我去日本,日本记者就问我,他说你没有写到人民之间的矛盾。其实《这边风景》里面还写到了矛盾,甚至我写到了汉族和维吾尔族之间为养猪而闹的事。实际上我在政治上的选择,我没有要求中国像俄国一样回到东正教,至少是回到孔教,我没有这个想法。相反,我是从小自觉自愿的,我不是被解放的,而是自己自觉加入共产党,要推翻旧社会。这事也怪,中国就没有出索尔仁尼琴这种人物,中国历史也非常怪,苏联的时候最革命的人也都跑了,因为你再革命也没有高尔基的革命,高尔基都吓跑了,他看到布尔什维克拿着枪砸,暴徒。可是中国不是这样子的,我写的在政治上确实是处于高压的情况之下,是完全应该加以否定的“文化大革命”的情况,但是我抱着的希望是仍然会有积极的力量,能够使我们渡过难关的。

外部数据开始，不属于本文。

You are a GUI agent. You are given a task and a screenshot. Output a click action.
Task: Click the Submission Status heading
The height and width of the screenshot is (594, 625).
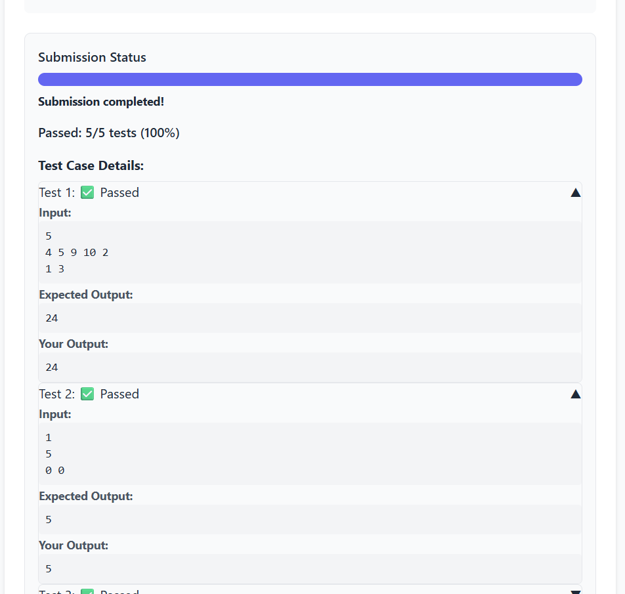coord(92,58)
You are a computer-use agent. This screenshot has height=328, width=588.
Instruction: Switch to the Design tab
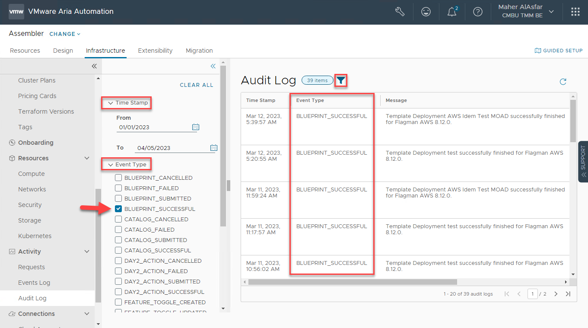coord(63,51)
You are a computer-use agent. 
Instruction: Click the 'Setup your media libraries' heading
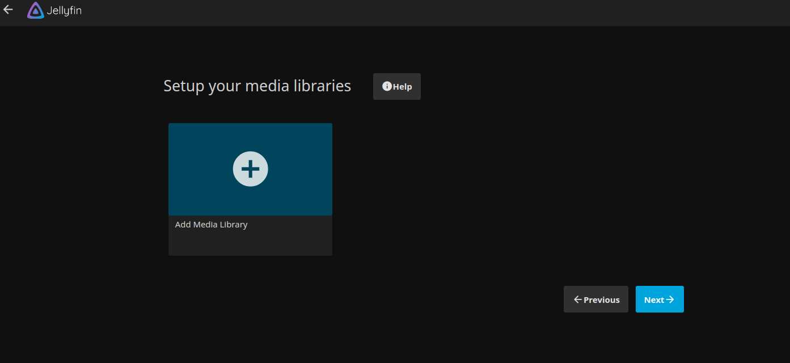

我记忆力再好也开始忘记了,包括《这边风景》里面有些维吾尔族的词我已经完全忘掉了,我就找了一些笔记来校正。维吾尔族语“大儿子”我记得,可是“小儿子”我忘了,我还专门打电话给艾克拜尔米吉提问,他说是。还有一些里面很深的东西,比如说对维吾尔族人来说酒本来不应该喝,但是他们管这个酒叫“泽姆泽姆水”,几乎新疆喝酒的人都知道。那时我写得非常老实,后来写的东西就天马行空多了,它就是某方面的限制变成了某方面的成就,某方面的成就又变成了某方面的限制。

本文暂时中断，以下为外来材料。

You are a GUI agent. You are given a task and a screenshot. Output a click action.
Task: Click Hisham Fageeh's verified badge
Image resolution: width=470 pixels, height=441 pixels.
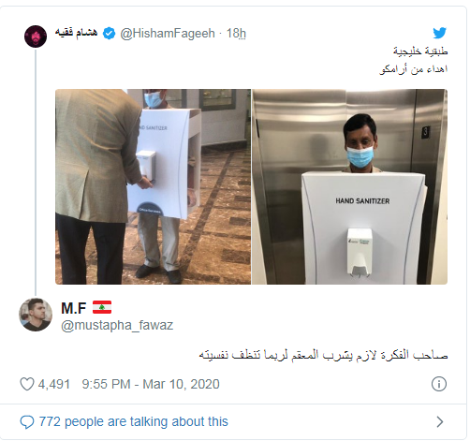[x=110, y=33]
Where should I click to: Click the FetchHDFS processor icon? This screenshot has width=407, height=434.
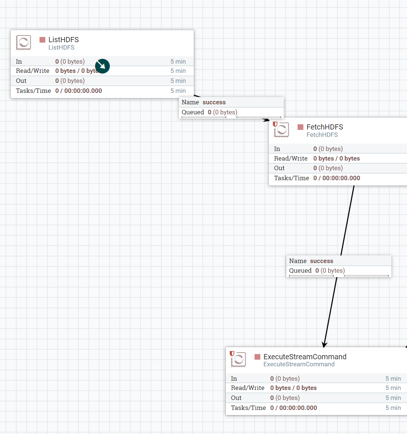[x=281, y=130]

很奇怪,中国在这么多年当中,没有出现帕斯捷尔纳克,没有出现米兰·昆德拉,没有出现索尔仁尼琴,和欧洲的背景有非常大的不同。所以胡乔木先生当年讲,作为中国革命的文化准备和文化基础,比俄国更成熟。所以中国党内的斗争是什么性质?到底有什么特点?例如陕北根据地,头一天还说活埋,第二天说没事就没事了,不是我一句话能够说得清楚的。这牵扯到中国的许多政治观念,中国最深的一个政治观念就是把齐家和治国联系起来。我的家在河北,家里的人就有这种特点,如果吵起来的话,简直像仇敌一样,比仇敌还要仇敌,你和家外的人相反没有成那种仇敌。但是如果发生什么情况,这一家人又相互抱在一起痛哭。这就是中国人的感情色彩。1957年反右的时候,据说京剧界反右批判会非常好,筱翠花发言的时候就说:“你就是不忠不孝,不仁不义……”作为文学家究竟怎样描写这种现象?

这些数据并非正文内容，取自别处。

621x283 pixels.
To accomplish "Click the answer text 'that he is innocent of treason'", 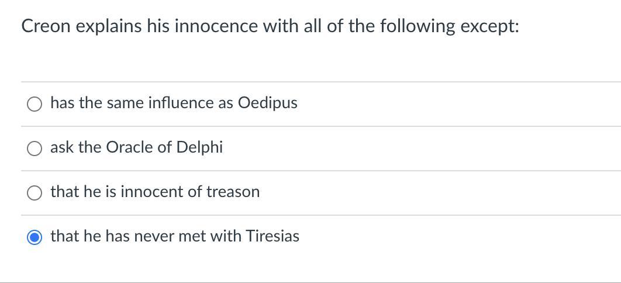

到2016年就是“文革”半个世纪了。在这里,对20世纪60年代,我留下的不是一部控诉的书,而是一部爱的书。甚至我还可以说,我不管有些人对《在延安文艺座谈会上的讲话》和文艺理论有些什么样的评价,但是我确实践行延安文艺座谈会的讲话,而且还真的和自己完全不熟悉的、完全不同地域的农民打成一片,像模像样地在那儿参加了农业劳动,当了副大队长,完全混在一起,所以我说我是一个“讲话”的践行者,哪怕是被动的践行者。如果说让我完全自由挑选,也许我不会挑选到新疆伊犁去。但这是一个生活,这是一个命运,命运把我扔到那儿也可以。但是它又没有改变我,重看《这边风景》的时候,我到处看到“王蒙”的痕迹。比如说我写乌尔汗,在《青春万岁》里就有,被认为不够健康,连最初帮助我的周扬也认为我不够健康。我写到女孩年轻时那么美好,那么青春,那么理想,那么活泼,整天跳的是《我们歌唱在五星红旗下》,歌唱的是《美丽的春天》,但是她后来嫁人了,只能在家里带孩子,那么迅速地就把一个女孩的青春消灭掉了……“你还跳舞吗?”听到这话,乌尔汗突然就像受到刺激一样,因为她早就不跳舞了,跳舞对她来说早就是上辈子的事了……我还要说,这种感情实际上和《红楼梦》描写贾宝玉的感情是一样的。贾宝玉说为什么女孩年轻的时候那么可爱,结婚以后那么讨人厌,那么龌龊,那么会害人。这是贾宝玉的感觉。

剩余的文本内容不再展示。